YOUR OBJECTIVE
Your answer should restate each line of the data below word for word.

----- SUPPLIED RECORDS

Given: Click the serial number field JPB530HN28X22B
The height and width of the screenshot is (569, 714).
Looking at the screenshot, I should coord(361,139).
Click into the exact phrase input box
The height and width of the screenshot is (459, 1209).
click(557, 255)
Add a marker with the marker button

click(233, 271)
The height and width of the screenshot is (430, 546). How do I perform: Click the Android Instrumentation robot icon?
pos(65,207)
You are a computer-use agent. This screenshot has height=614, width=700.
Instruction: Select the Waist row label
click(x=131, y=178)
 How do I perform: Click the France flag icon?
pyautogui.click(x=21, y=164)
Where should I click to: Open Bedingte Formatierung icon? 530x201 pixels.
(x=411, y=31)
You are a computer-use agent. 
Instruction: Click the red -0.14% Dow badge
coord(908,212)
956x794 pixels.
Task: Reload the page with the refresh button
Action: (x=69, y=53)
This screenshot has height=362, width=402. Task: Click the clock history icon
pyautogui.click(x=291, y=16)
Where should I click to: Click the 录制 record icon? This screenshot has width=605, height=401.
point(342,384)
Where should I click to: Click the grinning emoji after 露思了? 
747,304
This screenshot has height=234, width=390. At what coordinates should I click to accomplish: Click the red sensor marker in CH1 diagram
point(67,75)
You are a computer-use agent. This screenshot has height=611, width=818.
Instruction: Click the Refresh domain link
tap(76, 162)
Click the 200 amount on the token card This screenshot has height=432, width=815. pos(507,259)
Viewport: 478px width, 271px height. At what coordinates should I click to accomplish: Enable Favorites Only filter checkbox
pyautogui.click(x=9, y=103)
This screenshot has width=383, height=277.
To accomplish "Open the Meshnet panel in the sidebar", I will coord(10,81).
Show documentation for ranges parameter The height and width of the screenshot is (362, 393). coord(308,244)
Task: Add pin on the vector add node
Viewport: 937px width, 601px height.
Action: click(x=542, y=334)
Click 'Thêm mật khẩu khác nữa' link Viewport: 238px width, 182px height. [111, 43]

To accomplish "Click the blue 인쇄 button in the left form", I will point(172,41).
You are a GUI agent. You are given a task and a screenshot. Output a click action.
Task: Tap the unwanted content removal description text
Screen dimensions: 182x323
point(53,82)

----------

SOLUTION FOR THIS TASK
Given: Click the serial number field JPB530HN28X22B
The height and width of the screenshot is (569, 714).
Looking at the screenshot, I should coord(361,139).
Click into the exact phrase input box
The height and width of the screenshot is (459, 1209).
click(557, 255)
Add a marker with the marker button

click(233, 271)
The height and width of the screenshot is (430, 546). How do I perform: Click the Android Instrumentation robot icon?
pos(65,207)
You are a computer-use agent. This screenshot has height=614, width=700.
Instruction: Select the Waist row label
click(x=131, y=178)
 How do I perform: Click the France flag icon?
pyautogui.click(x=21, y=164)
Where should I click to: Open Bedingte Formatierung icon? 530x201 pixels.
(x=411, y=31)
You are a computer-use agent. 
Instruction: Click the red -0.14% Dow badge
coord(908,212)
956x794 pixels.
Task: Reload the page with the refresh button
Action: (x=69, y=53)
This screenshot has height=362, width=402. Task: Click the clock history icon
pyautogui.click(x=291, y=16)
Where should I click to: Click the 录制 record icon? This screenshot has width=605, height=401.
point(342,384)
Where should I click to: Click the grinning emoji after 露思了? 
747,304
This screenshot has height=234, width=390. At what coordinates should I click to accomplish: Click the red sensor marker in CH1 diagram
point(67,75)
You are a computer-use agent. This screenshot has height=611, width=818.
Instruction: Click the Refresh domain link
tap(76, 162)
Click the 200 amount on the token card This screenshot has height=432, width=815. pos(507,259)
Viewport: 478px width, 271px height. At what coordinates should I click to accomplish: Enable Favorites Only filter checkbox
pyautogui.click(x=9, y=103)
This screenshot has width=383, height=277.
To accomplish "Open the Meshnet panel in the sidebar", I will coord(10,81).
Show documentation for ranges parameter The height and width of the screenshot is (362, 393). coord(308,244)
Task: Add pin on the vector add node
Viewport: 937px width, 601px height.
Action: click(x=542, y=334)
Click 'Thêm mật khẩu khác nữa' link Viewport: 238px width, 182px height. [111, 43]

To accomplish "Click the blue 인쇄 button in the left form", I will point(172,41).
You are a GUI agent. You are given a task and a screenshot. Output a click action.
Task: Tap the unwanted content removal description text
Screen dimensions: 182x323
point(53,82)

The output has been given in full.